Calculator
Enter counts for your topology. If you are unsure, start with end-device links and hub segments.
Example data table
| Scenario | End links | Inter links | Hub segments | Wi‑Fi domains | Duplex | Total domains | Collision-capable |
|---|---|---|---|---|---|---|---|
| Modern access switch + uplink | 24 | 1 | 0 | 0 | Full | 25 | 0 |
| Mixed wired with one hub segment | 12 | 2 | 1 | 0 | Full | 15 | 1 |
| Legacy half-duplex shared environment | 10 | 1 | 2 | 0 | Half | 13 | 13 |
| Office WLAN plus switched wired | 18 | 1 | 0 | 2 | Full | 21 | 2 |
Formula used
This calculator models collision domains as separate Ethernet segments (microsegments) and shared-media segments:
- TotalDomains = EndLinks + InterLinks + HubSegments + WiFiDomains
- CollisionCapable = if half‑duplex, TotalDomains; if full‑duplex, HubSegments + WiFiDomains.
- CollisionFree = TotalDomains − CollisionCapable
Notes: Switches break up collision domains by port. Hubs repeat frames and create one shared domain. Full‑duplex links do not collide.
How to use this calculator
- Count every direct endpoint-to-switch/router cable as an end-device link.
- Count every uplink between networking devices as an inter-device link.
- Count each hub or shared-media segment once, no matter how many devices attach.
- Select the duplex assumption for your wired point-to-point links.
- Click Calculate, then download CSV or PDF if needed.
FAQs
1) What is a collision domain?
It is the part of a network where frames can collide because devices share the same medium. Hubs create one shared domain, while switches isolate domains per port.
2) Do switches eliminate collisions?
Switches reduce collisions by separating traffic per port. With full-duplex links, collisions are effectively eliminated on those links. Shared segments like hubs can still collide.
3) Why does a hub count as only one domain?
A hub repeats every signal out all ports, so all connected devices share the same media. Because everyone listens and talks on the same segment, it is a single collision domain.
4) What does “collision-capable” mean here?

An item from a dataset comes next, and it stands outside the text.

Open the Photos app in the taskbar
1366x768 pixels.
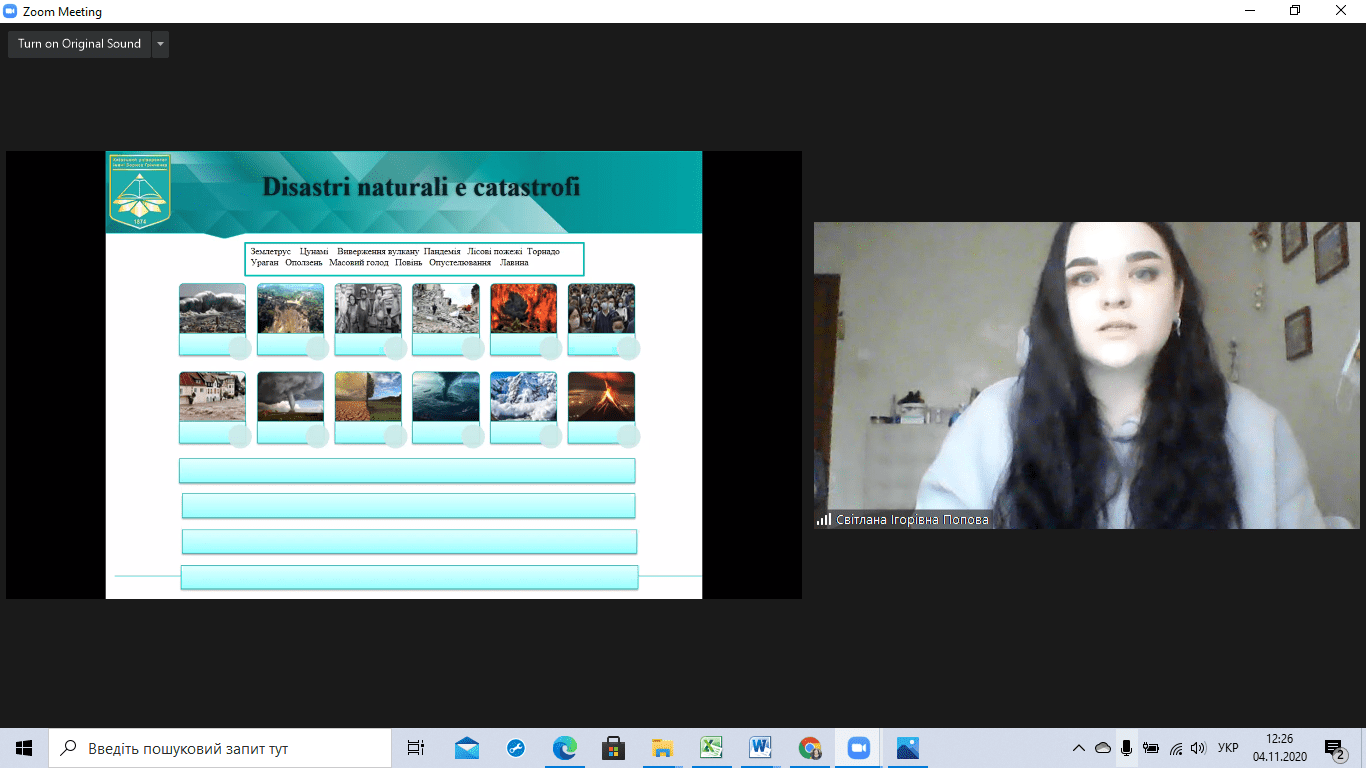point(907,748)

It counts segments where collisions can realistically occur. Half-duplex Ethernet and hub segments can collide. Full-duplex point-to-point links are treated as collision-free for practical planning.
5) How do I reduce collisions in a LAN?
Replace hubs with switches, ensure links run full-duplex, and avoid shared-media segments. Segmentation with switches and proper cabling reduces contention and improves throughput.

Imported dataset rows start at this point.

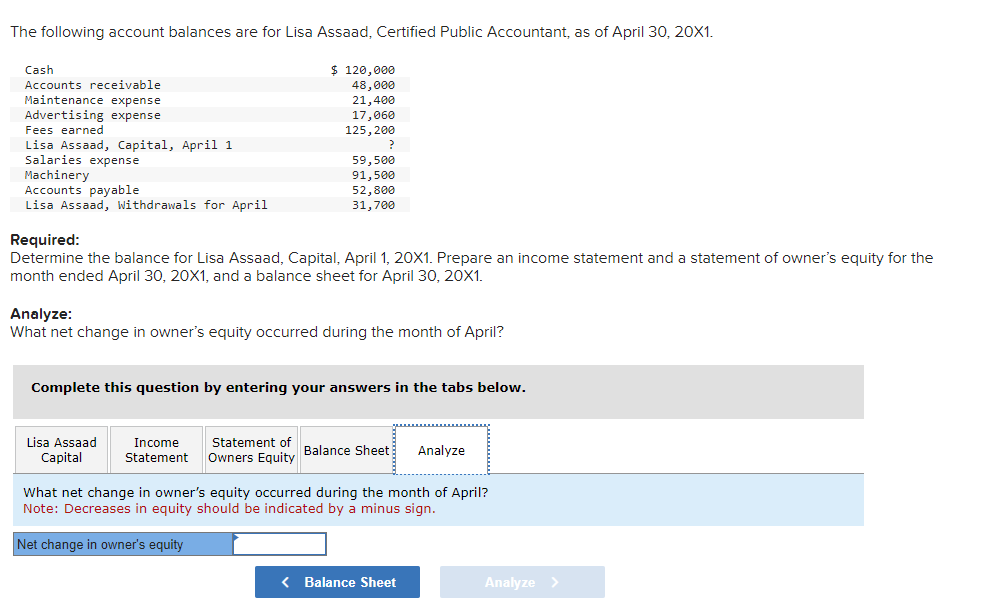996x607 pixels.
Task: Click the net change in owner's equity input field
Action: click(x=280, y=544)
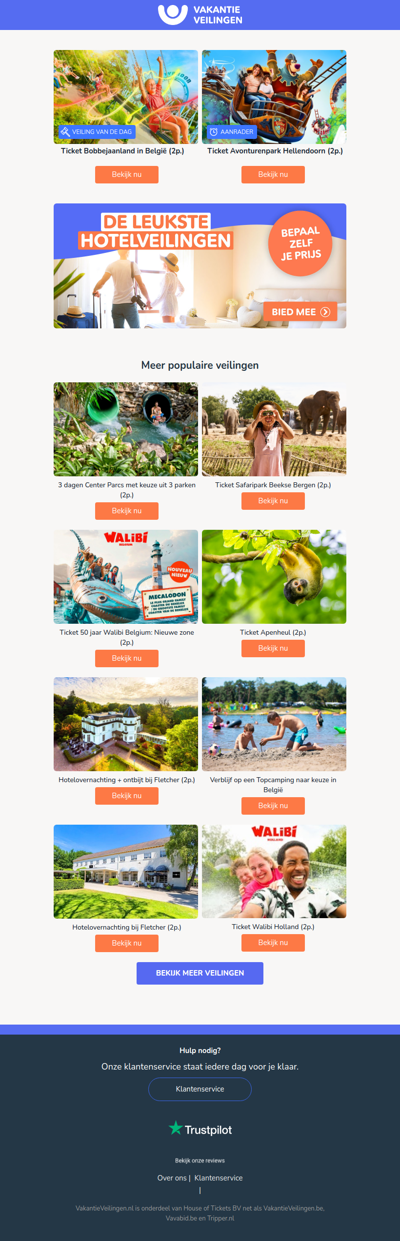Open the Bobbejaanland ticket 'Bekijk nu' button
400x1241 pixels.
click(x=126, y=175)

6) What about VLANs and broadcast domains?
VLANs change broadcast domains, not collision domains. A switch port is still its own collision domain. Use VLANs for logical segmentation and security, not for collision control.
7) Does Wi‑Fi have collision domains?
Wi‑Fi is shared radio access, so devices contend for airtime. Collisions can still happen, although the mechanism differs from classic Ethernet. This tool models each WLAN cell/channel as one contention domain.
8) Why count links instead of devices?
Collision domains are defined by segments and media, not by device totals. A switch isolates domains per port link, while a hub merges many devices into one shared segment.